Yasa kapsamında; yeni vergi düzenlemeleri ve reçeteli ilaç fiyatlandırma reformuyla, gelecek 10 yılda 739 milyar dolarlık gelir sağlanması ve yenilenebilir enerji/verimlilik/yeşil teknoloji alanlarına 433 milyar dolarlık harcama yapılması öngörülüyor.

Türkiye’nin enflasyonla mücadelede ne yaptığına bakalım; sözde faizleri düşük tutarak (ki kaldı ki piyasada yükselen mevduat faizleri aynı refleksi desteklemiyor) yatırımı ve ihracatı arttıracak.

Enerji arz güvenliği, verimlilik, teknolojik yenilikler ve yenilenebilir enerji başat konumuna yükselirken; dünya nükleer enerjide altın çağına giriyor.

Birol’a geri dönersem; Amerika, Arjantin, Şili, Hindistan, Fransa, Rusya,, Güney Kore, Japonya ve İngiltere’den örneklerle nükleer enerji santrallerine yatırımların çok büyük bir hızla arttığını belirtiyor.

ABD Dışişleri Bakanlığı Kıdemli Nükleer Enerji Danışmanı Justin Friedman geçtiğimiz günlerde Ankara’daydı.

Bloomberg’e yaptığı açıklamada “Kömür yakıtlı termik santrallerin ikamesi olarak nükleere ciddi bir ilgi var” dedi.

Friedman’a göre Türkiye’de 2050’ye kadar nükleerden sağlanacak 20 gigawatlık elektrik üretim hedefini karşılamak üzere 35’e kadar küçük ölçekli nükleer reaktör alımı için alan var.

Bu ölçekte bir alım için gerekli olan milyarlarca dolarlık finansman nasıl bulunacak sorusu ise henüz yanıtlanmadı.

Friedman’dan öğreniyoriz ki AKP kabinesi ve bazı şirketler küçük nükleer reaktörlerin (SMR) satın alınması için ABD ile görüşüyor.

Devletin resmi haber ajansı AA’ya da demeç veren Friedman, Ankara’da bulunduğu sürede işletmeler arası işbirliği ve hükümetler arası birlikte çalışma kapılarını zorlamış.

Amerika’nın nükleer iştahını anlamak için; ABD’li SMR üreticileri arasında yer alan NuScale Power Corp. ve Microsoft’un kurucusu Bill Gates destekli TerraPower LLC’in yatırımlarına bakmak yeterli olur.

Gates’in geliştirdiği 4’üncü nesil nükleer santral yatırımına ABD devleti 1.9 milyar dolar finansal destek sağlamış.

TerraPower ilk nükleer santralini 2025 yılında devre dışı bırakılacak bir kömür madeninin bulunduğu Wyoming’de kuracak.

Planlanan santral, geliştirilen projenin küresel showroom’u da olacak.
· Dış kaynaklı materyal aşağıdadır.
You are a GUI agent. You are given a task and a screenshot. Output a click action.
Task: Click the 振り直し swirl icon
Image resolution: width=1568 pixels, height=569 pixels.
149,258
TerraPower CEO’su Chris Levesque’ye göre, kurulması planlanan yeni “Natrium” santrali 4 milyar dolara mal olacak. gelecekte ise bu rakamın çeyreği ile nükleer santral kurulabilecek.

Santralin inşasının 2028 yılında tamamlanması planlanıyor.

Türkiye rüzgar, güneş, hidrojen, jeotermal, biokütle gibi yenilenebilir enerji yatırımları gibi nükleer enerji santrallerinde de maliyetlerin düşme eğilimlerini hesaba katmadan; biri Mersin’de yapımına başlanan, diğeri Sinop’da arsa tahsisi yapılan iki nükleer santrale 20 artı 20 milyar dolarlık imzalar atabiliyor...

2018’de yapımına başlanılan ve Rus devlet şirketi Rosatom’un “Yap-İşlet-Sahip Ol” yönetimi ile Mersin’de inşa ettiği Akkuyu Nükleer Güç Santralı (NGS)’nın birinci ünitesinin Haziran 2023’e kadar bitirilmesi hedefleniyor.

Kamunun elektrik üretim şirketi EÜAŞ, toplam 4800 MW kapasiteli Akkuyu NGS’nin ürettiği elektriğin ilk 15 yıl yüzde 70’ine, sonraki yıllarda yüzde 30’una 12.35 kwh/cent gibi katmerli alım garantisi verdi.

Türkiye ikinci nükleer santral yatırımını olan Sinop’ta da geri saymaya başladı.

İngiltere’nin vergi cenneti adalarından Jersey’de 2016’da Fransız ve Japon ortaklığında Sinop International Energy şirketi kurulmuştu.

O ortaklık 2018 yılında bozuldu.

Ankara merkezli kurulan Sinop Energy IC’nin hakim ortağı Elektrik Üretim Anonim Şirketi (EÜAŞ) olacak.

Planlanan Sinop nükleer santralının taliplisi de Rusya..

1990’larda Rus şirketi Gazprom’la Karadeniz geçişli inşa edilen Mavi Akım Doğalgaz Boru Hattı ve Amerika’nın desteklediği Bakü-Tiflis-Ceyhan Doğalgaz Boru Hattı projelerinde yaşanılan Amerika- Rusya rekabeti bu kez nükleerde yinelenecek.

Amerika’nın geçtiğimiz günlerde Cumhurbaşkanı Erdoğan’a yakın iş insanlarından Sıtkı Ayan’ın mal varlığını “İran ambargosunu delme” suçlamasıyla dondurmasını da “nükleer pazarlığa” bağlamak akla gelebilir.

Reuters Haber Ajansı’nın haberine göre Hazine’nin eurobond ihracatına 10 milyar dolarlık kaynak ayıran Katar’dan 2023’ün ilk ayında 2 milyar dolar gelecekmiş.

Meclis’te kabul edilen son torba yasada yer alan özelleştirilen limanların işletme sürelerini 49 yıla tamamlayan düzenleme de Katar’a müjdeydi…

Ha gayret bir yandan madenler, öbür yandan betonlaşan kentler, beri yandan nükleer; gökyüzünden başka neyimiz kalacak acaba?